There’s been a great deal of discussion over the past several weeks regarding data mining and predictive models. Terms like “meta data” and “algorithm” are fast moving from the domain of IT practitioners and into the realm of water cooler discussion. This might be a good opportunity to briefly review some of these concepts in order to better understand data mining practices and standards.
First, some terms.
Meta Data - refers to data about data. We frequently hear this term misused. Common meta data might be file size, extract dates, field counts, definitions, etc.
Algorithm - a set of precisely defined steps expected to arrive at an answer to a problem or set of problems. In the data world, this is a mathematical equation with a series of variables that are repeatedly populated with data from a designated data set. The results of the calculation form the basis of a decision engine.

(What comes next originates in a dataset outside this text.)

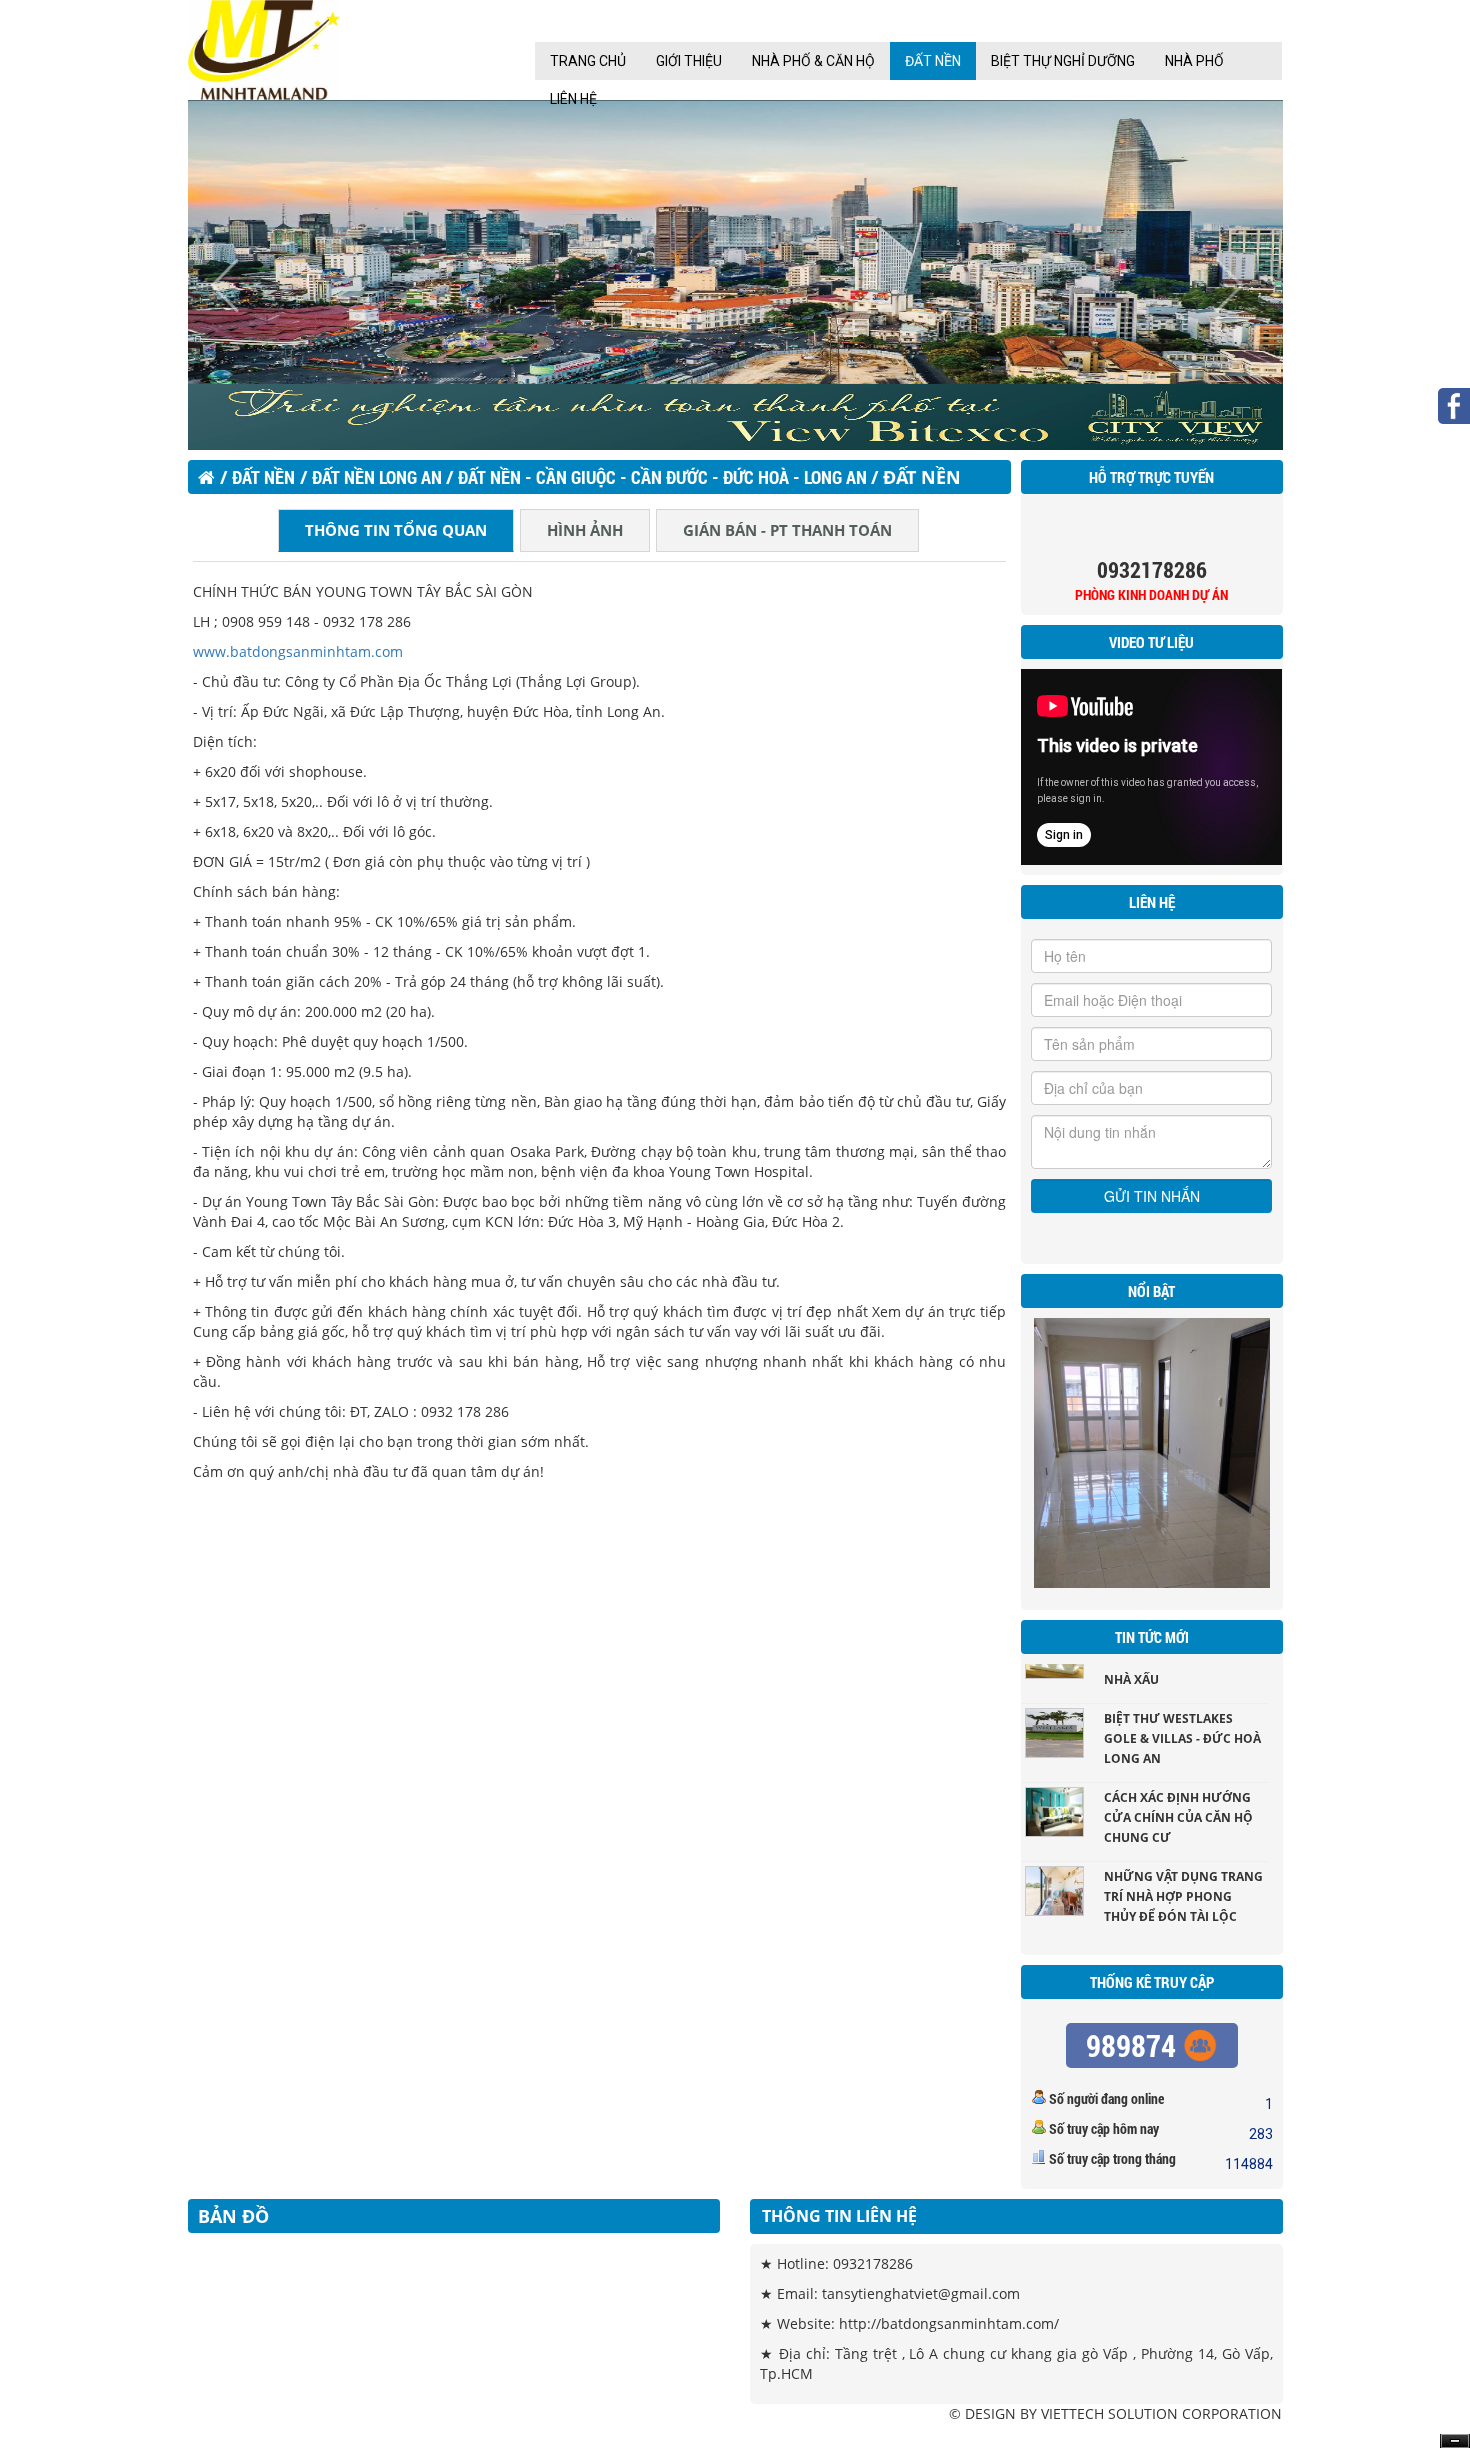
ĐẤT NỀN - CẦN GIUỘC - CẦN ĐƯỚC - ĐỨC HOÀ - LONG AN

Probability - a measure or estimation of how likely it is that something will happen. Probability is presented in terms of a “percentage of likelihood”. In the case of a decision engine, you might hear, “If a customer enters the store, there is a 27% probability they will purchase at least one item.”
The purpose behind data mining is to consolidate a single large data set, or several large, diverse data sets and create meaningful, decision-ready intelligence. It is expected the decision-makers will take action based on the output once the intelligence is delivered. The action taken depends in some part on the confidence the decision-maker has in the intelligence source, the risks involved, and other factors that exist outside the data output. Data mining, at least in today’s corporate world, rarely provides a decision. Final decisions in the majority of today’s professional community rests largely with the individual or group who will be held accountable for results. It is thus possible that companies will take action that is contrary to the results of an analysis, despite the probability and risk involved.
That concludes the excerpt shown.